Town and Country Sermons eBook

This eBook from the Gutenberg Project consists of approximately 315 pages of information about Town and Country Sermons.

Town and Country Sermons eBook

This eBook from the Gutenberg Project consists of approximately 315 pages of information about Town and Country Sermons.

This is part of Isaiah’s prophecy.  He is telling the Jews that they should come back safe at last to their own land.  He tells them why God had driven them out, and why God was going to bring them back.

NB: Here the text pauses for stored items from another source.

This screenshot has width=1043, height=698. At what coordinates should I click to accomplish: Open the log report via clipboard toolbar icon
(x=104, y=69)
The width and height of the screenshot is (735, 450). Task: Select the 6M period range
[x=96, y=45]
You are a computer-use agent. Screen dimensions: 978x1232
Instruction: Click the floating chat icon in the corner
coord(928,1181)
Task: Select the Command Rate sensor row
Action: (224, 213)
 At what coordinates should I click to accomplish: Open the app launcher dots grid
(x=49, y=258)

He had driven them out for their sins.  But he was not going to bring them back for their righteousness.  He was going to bring them back out of his own free grace, his own pure love and mercy, which was wider, deeper, and higher, than all their sins, or than the sins of the whole world.  He had sworn to Abraham to be the friend of those foolish rebellious Jews, and he would keep his promise for ever.  Their wickedness could not conquer his goodness, or their denying him make him deny himself.

But one thing he did require of them.  Not that they should turn and do right all at once.  That must come afterwards.  But that they should open their eyes, and see that they had done wrong.  He wanted to produce in them the humble and the contrite heart.

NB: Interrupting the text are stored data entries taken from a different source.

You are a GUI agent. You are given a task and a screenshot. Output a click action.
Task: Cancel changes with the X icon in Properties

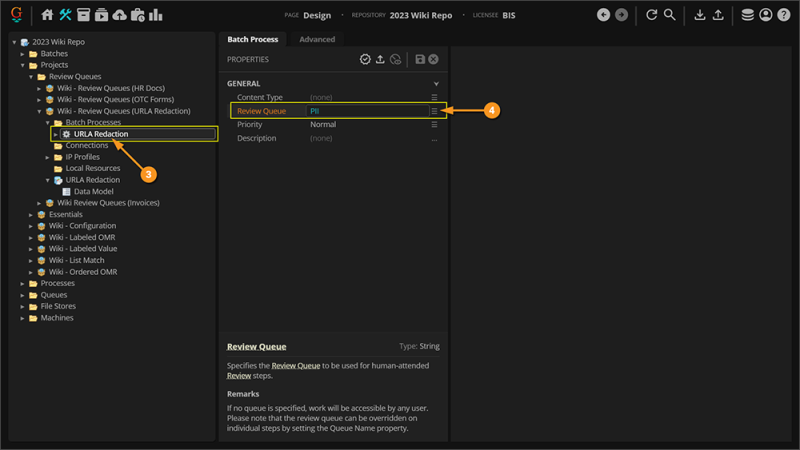pyautogui.click(x=434, y=60)
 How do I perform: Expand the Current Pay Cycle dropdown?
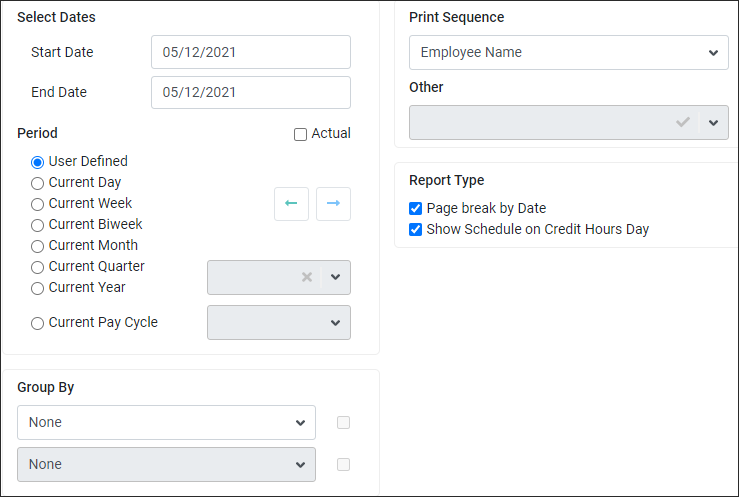(x=279, y=323)
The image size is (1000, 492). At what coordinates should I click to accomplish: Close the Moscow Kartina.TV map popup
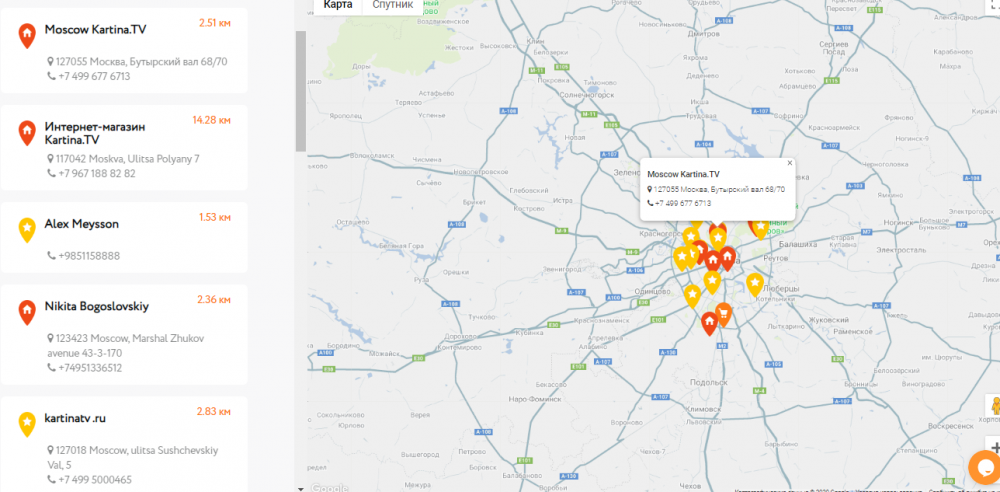pyautogui.click(x=789, y=162)
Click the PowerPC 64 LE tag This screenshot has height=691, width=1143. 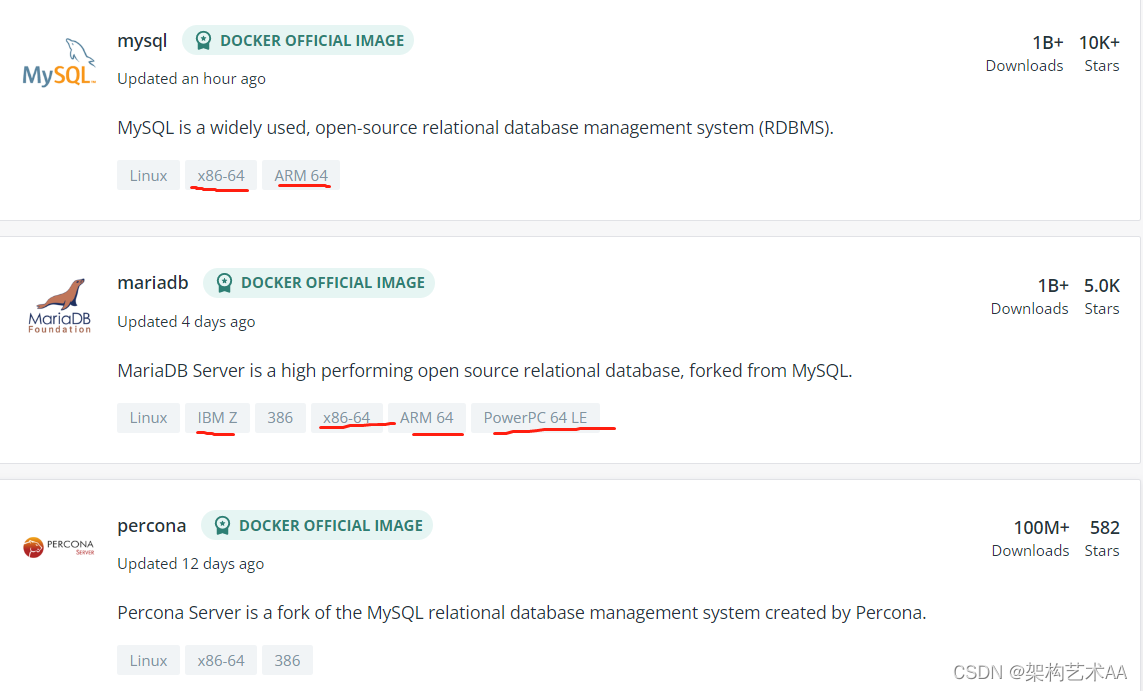[x=535, y=418]
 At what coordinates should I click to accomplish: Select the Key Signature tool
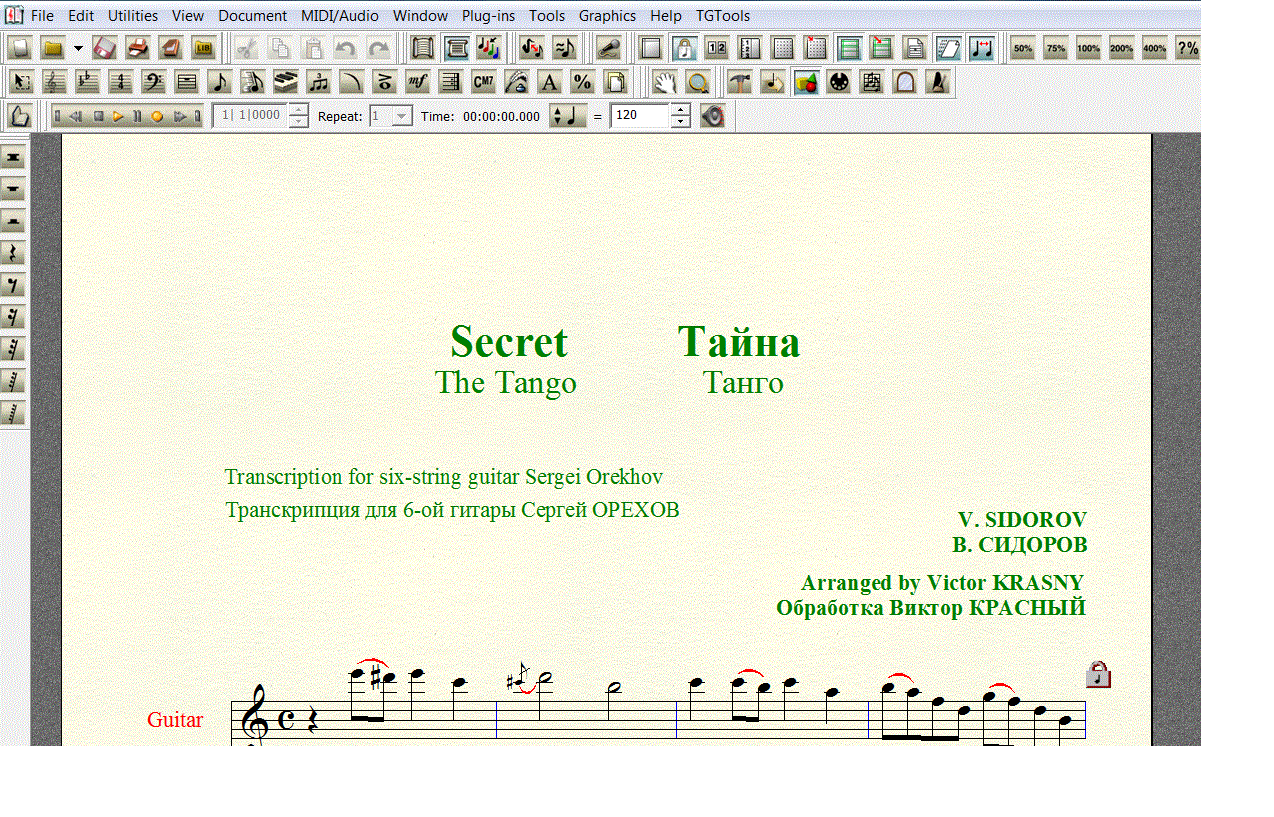coord(87,82)
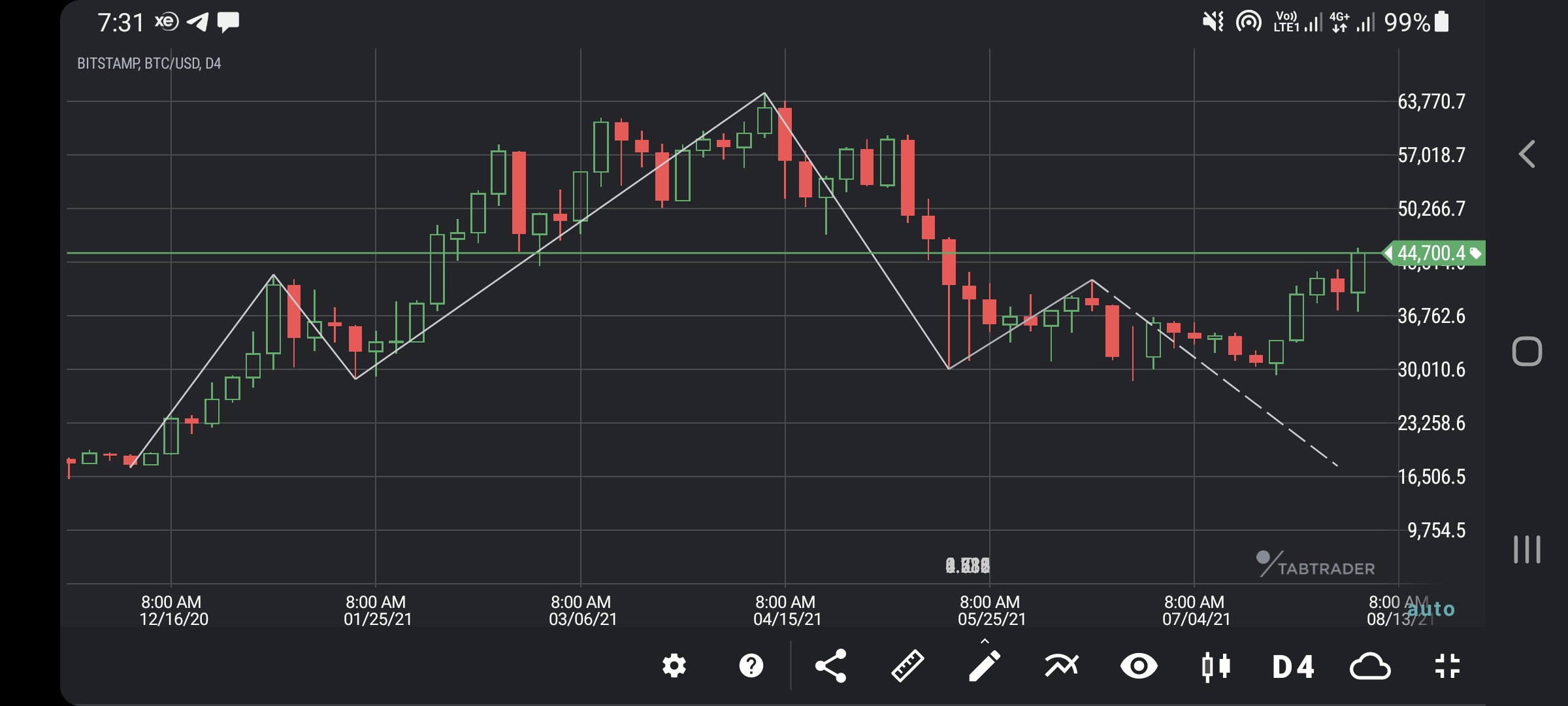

Now, as I told you last Sunday, a contrite heart does not merely mean a broken heart; it means more.  It means literally a heart crushed; a heart ground to powder.  You can have no stronger word.

It was this heart which God wished to breed in these rebellious Jews.  A heart like Isaiah’s heart, when he said, after having seen God’s glory, ’Woe is me, for I am a man of unclean lips, and dwell among a people of unclean lips.’  A heart like Jeremiah’s heart, when he said, ’Oh, that my head were waters, and mine eyes a fountain of tears, that I might weep day and night for the slain of the daughter of my people.’  A heart like Daniel’s heart, when he confessed before God that, to him and all his people belonged shame and confusion of face.

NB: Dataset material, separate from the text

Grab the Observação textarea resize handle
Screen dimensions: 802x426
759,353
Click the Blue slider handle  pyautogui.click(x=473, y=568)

Why do I mention these three men?  They were not bad men, but good men.  What need had they of a contrite heart?

I mention them, because they were good men.  And why were they good men?  For any good works of their own?  Not in the least.  What made them good men was, just the having the humble and the contrite heart; just feeling that in themselves they were as bad as the sinners round them; that the only thing which kept them out of the idolatry and profligacy of their neighbours was confessing their own weakness, and clinging fast to God by faith; confessing that their own righteousness was as filthy rags, and that God must clothe them with his righteousness.

Do you suppose that Isaiah, Jeremiah, and Daniel would have been good men, if they had said to themselves, ’We are prophets; we are inspired; we know God’s law:  and therefore we are righteous; we are safe:  but these people—­these idolaters, these drunkards, these covetous, tyrannous, profligate people round, to whom we preach, and who know not the law—­they are accursed.’  If they had, they would have said just what the Pharisees said afterwards.  And what came of their saying so?  Instead of knowing the Lord Christ, when he came they crucified him, showing that they were really worse at heart than the ignorant common people, instead of better.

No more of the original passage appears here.